Methods: Data of 200 CD patients were analyzed (male/female: 111/89, median age: 33.0 years, duration: 8 years). Indication for biologic therapy was active luminal disease (61.8%) and fistulizing disease (34.8%) patients. Previous infliximab therapy was given in 97 (48.5%) patients, induction dose was 80/40 mg in 61.5%. Concomitant immunosuppression at induction therapy was steroids in 41.2%, azathioprine in 69.3% or combined in 26.5% of patients. Medical records were captured prospectively.

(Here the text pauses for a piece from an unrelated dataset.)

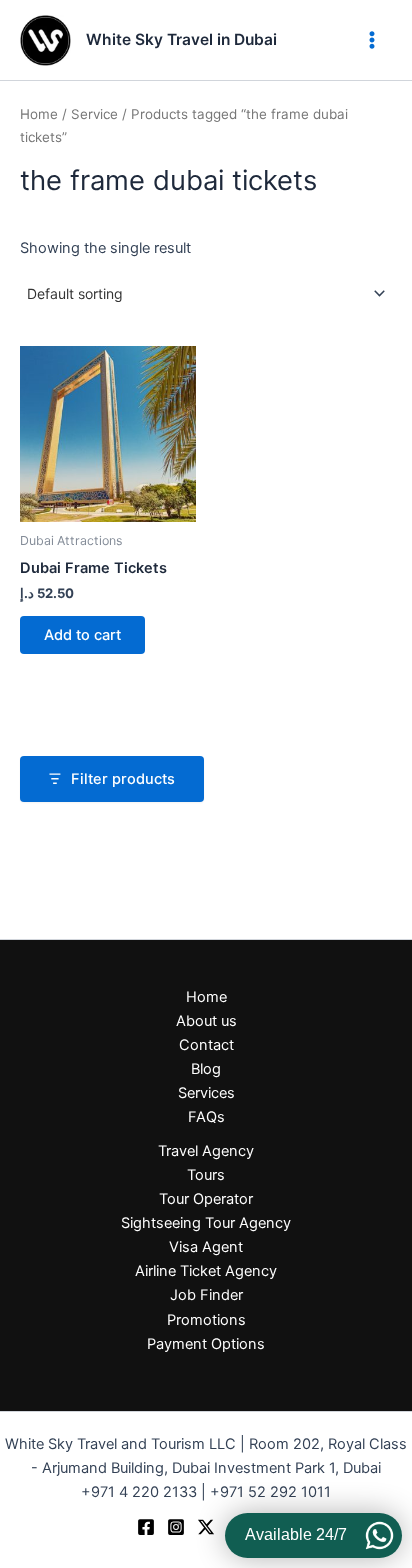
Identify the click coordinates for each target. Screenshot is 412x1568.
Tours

Results: Overall clinical response and remission rates at 24- and 52 weeks were 79.5% and 53.4% (n = 176), and 66.2% and 45.3% (n = 139). Endoscopic partial healing and healing was achieved in 34.8% and 19.1% of CD of the patients with available endoscopy or dropout due to clinical deterioration/surgery. Dose intensification to weekly dosing was needed in 17.4%. Need for combined concomitant immunosuppression at induction (p = 0.02, OR: 0.37, 95%CI: 0.16–0.87), frequency of previous relapses (p = 0.035, OR: 0.44, 95%CI: 0.20–0.95) and previous respective surgery (p = 0.03, OR: 0.46, 95%CI: 0.23–0.94) were associated with worse 52-week outcome. In a logistic regression model, need for combined concomitant immunosuppression at induction and relapse frequency were identified as independent predictors for 12-month outcome. Gender, disease duration, location, behavior, perianal disease, CRP, endoscopic severity or induction dose were not associated to medium term response or remission. Parallel azathioprine therapy was associated to escalation to weekly dosing (p = 0.008, OR: 0.35, 95%CI: 0.16–0.77) and in a Kaplan–Meier analysis to time to escalation to weekly dosing (pLogRank = 0.005, pBreslow = 0.004). Frequency of previous relapses (p = 0.034, OR: 0.36, 95%CI: 0.14–0.94) and luminal disease (p = 0.01, OR: 3.45, 95%CI: 1.28–9.17) were associated to endoscopic improvement/healing at 12-months.

Conclusion: Need for combined immunosuppression and relapse frequency were identified as predictors for clinical efficacy of adalimumab at 12-months, while parallel azathioprine therapy decreased the probability for dose escalation.